By solving the above function, we get

$$ X = 1 - (1 - O)^{(1/R)} $$

Then in each channel pruning loop, we will discard the unimportant channels which belong to the X proportion according to the ranking of weights, as shown in Fig. 6.

Fig. 6
figure 6

A schematic pruning example. The channels belong to the X proportion with low-importance will be pruned

Model assembling scheme

To reduce generalization error and improve performance, multiple hybrid models with the same architecture are assembled together. Each hybrid model is obtained by using a subset of the training data. Our assembling scheme can be treated as a kind of bagging method. Bagging is proposed by Leo Breiman in 1996 [32] to improve classification by combining classifications of randomly generated training sets.

__What to do__:
a – Could you repeat the channel pruning passage word for word, from "Then in each" up to and including "generated training sets."?
b – How would the channel pruning passage go on after its last sentence? Write the continuation.
The data after this passage comes from an unrelated source.

__Given data__:
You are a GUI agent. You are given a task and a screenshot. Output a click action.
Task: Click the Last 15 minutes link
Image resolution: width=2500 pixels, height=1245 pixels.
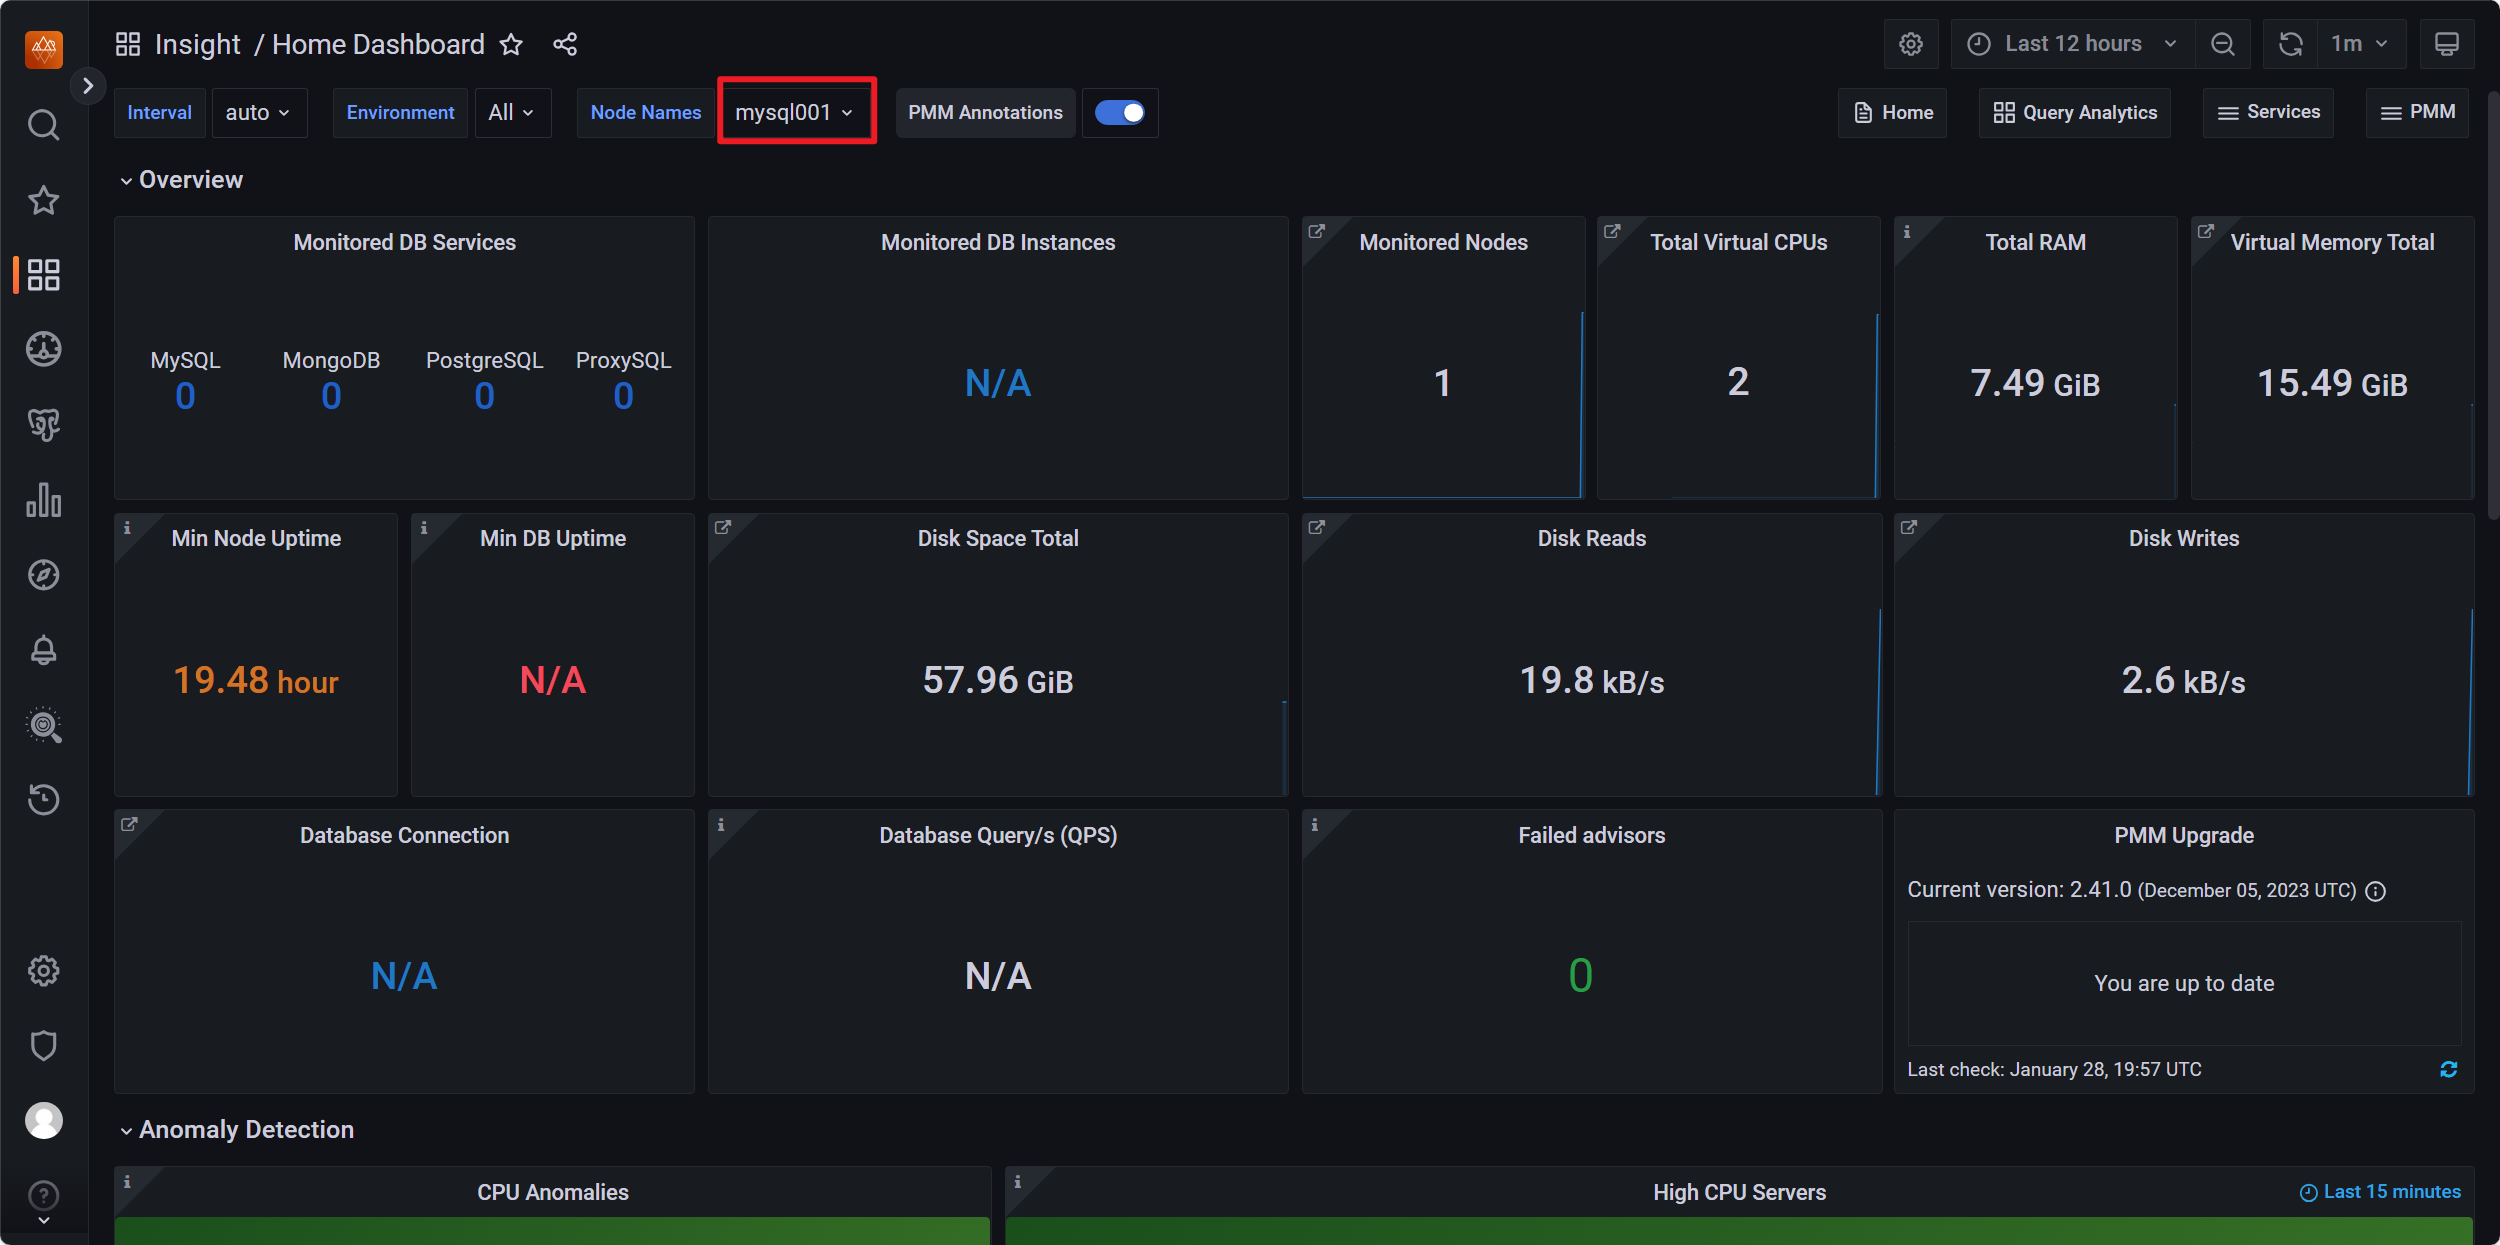[2380, 1192]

__Answer set__:
a –
Then in each channel pruning loop, we will discard the unimportant channels which belong to the X proportion according to the ranking of weights, as shown in Fig. 6.

Fig. 6
figure 6

A schematic pruning example. The channels belong to the X proportion with low-importance will be pruned

Model assembling scheme

To reduce generalization error and improve performance, multiple hybrid models with the same architecture are assembled together. Each hybrid model is obtained by using a subset of the training data. Our assembling scheme can be treated as a kind of bagging method. Bagging is proposed by Leo Breiman in 1996 [32] to improve classification by combining classifications of randomly generated training sets.

b –
As shown in Fig. 7, in this paper we propose a special bagging scheme with 5 models. In detail, the entire dataset is first randomly divided into two parts: a training set and a testing set. The training set is utilized to produce multiple hybrid models, and the testing set is left for evaluating the generation ability of our classification method. The training set is further split into 5 non-overlapping equal subsets with random sampling manner. Four of these subsets are selected as the training samples and the left one subset is chosen as the validation set. Then different classification models can be constructed by using different training and validating set splittings, as shown in Fig. 7. In the inference process, each hybrid model makes a decision and predicts the histology image label. Using a multi-model voting scheme, the final prediction can be produced.

Fig. 7
figure 7

The proposed bagging scheme with five models


Implementation details

The implementation details for our algorithm are presented in this section. Codes and models are available at

All the experiments are conducted under Centos 7.0 environment. The training process uses 2 NVIDIA GTX 1080Ti 12GB GPUs and adopts the Caffe deep learning framework by the Berkeley Learning and Vision Center (BLVC) [33].

The mini-batch Stochastic Gradient Descent (SGD) method is carried out based on backpropagation and the mini-batch size of 10 is used to update the network parameters, including all the convolution layers and SEP blocks. The initial starting learning rate is 0.0004 and then it decreases exponentially every 10000 iterations. A momentum term of 0.9 and a weight decay of 0.009 are configured in the training process. Our CNN model is trained for 40000 iterations.

Dataset description

Our method is verified in two breast cancer datasets: BreaKHis and the BreAst Cancer Histology (BACH) [12] dataset.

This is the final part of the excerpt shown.